As the jet speeds down an icy runway, gravity pulls me heavily back in my seat. At the same time, there is a lurch of exhilaration as the aircraft breaks gravity’s grip and lifts off. We are underway, heading Outside for a short respite from Alaska’s long winter. That sensation, the simultaneous resistance along with the lift, perfectly reflects my mixed feelings about whether to stay or to go during Alaska’s darkest season. Our home and ranch pull at me while the yearning for daylight and warmth throttle me forward.
Except for brief trips like this one, my husband and I have cast our lot squarely in the “stay” camp. Our retirement includes a small ranch and animals. Lots of them. That means leaving town is a huge endeavor requiring sometimes months of planning, and which saddles someone else with the responsibility of our five horses and two dogs.
Meanwhile, Eagle River friends Johnny and Teri Jarnagin, choose to “go,” sailing on a graceful 42-foot boat that they commissioned for their retirement. Johnny was a pilot and Colonel in the U.S. Airforce when he retired in 2000. Teri retired from her practice as an Eagle River dentist in 2009. These days they spend several weeks in the spring and fall sailing their boat in the blue waters of Puget Sound and the San Juan Islands. During the colder winter months, they visit their grandchildren who live Outside.
While it might seem like an anchor to some, the ranch that holds us here, even in winter, is a place of refuge and solace.

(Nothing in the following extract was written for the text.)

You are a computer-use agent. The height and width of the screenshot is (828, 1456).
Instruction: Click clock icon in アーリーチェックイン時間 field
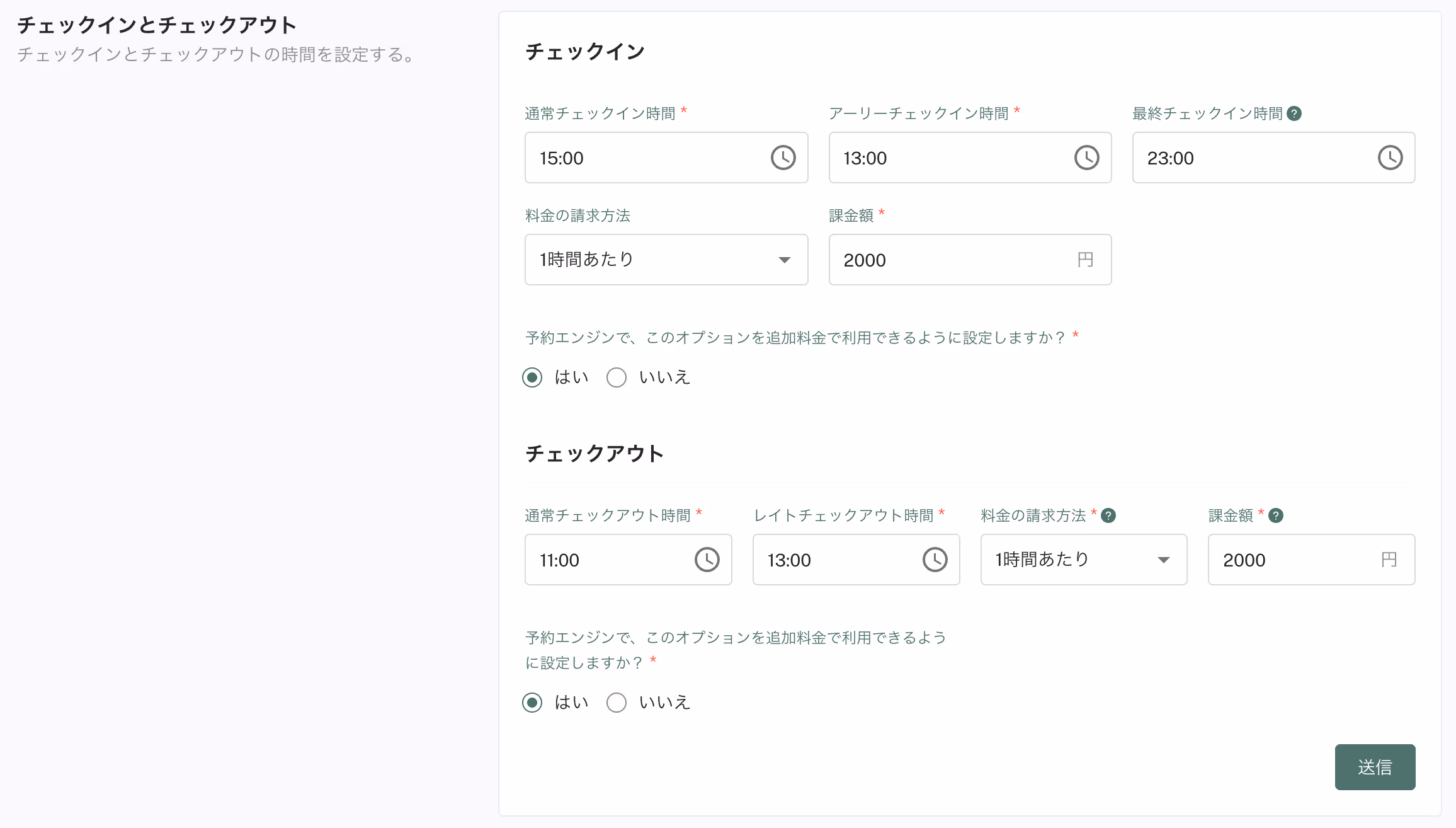pyautogui.click(x=1086, y=158)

Here our daily routines are augmented by the rhythm of the seasons. In summer, we grow a garden and nurture a greenhouse. In autumn we harvest vegetables and cut firewood. Before freeze-up, we can hear the water from the Little Susitna River rushing over its rock-strewn bed. Whatever the season or weather, chores need to be done, and this daily routine is a kind of meditation. In the dark of morning, the horses nicker when they hear our footfall in the snow. Stars shine bright overhead and when we’re lucky, the northern lights dance. We’ve come to know the outside temperature by the squeak of snow underfoot and the amount of frost on the horses’ whiskers. Work itself can be a panacea to the winter doldrums. The harsher the outside conditions, the more there is to do to keep the horses comfortable. Extra hay, occasional blankets, and warm mash all help take the chill off.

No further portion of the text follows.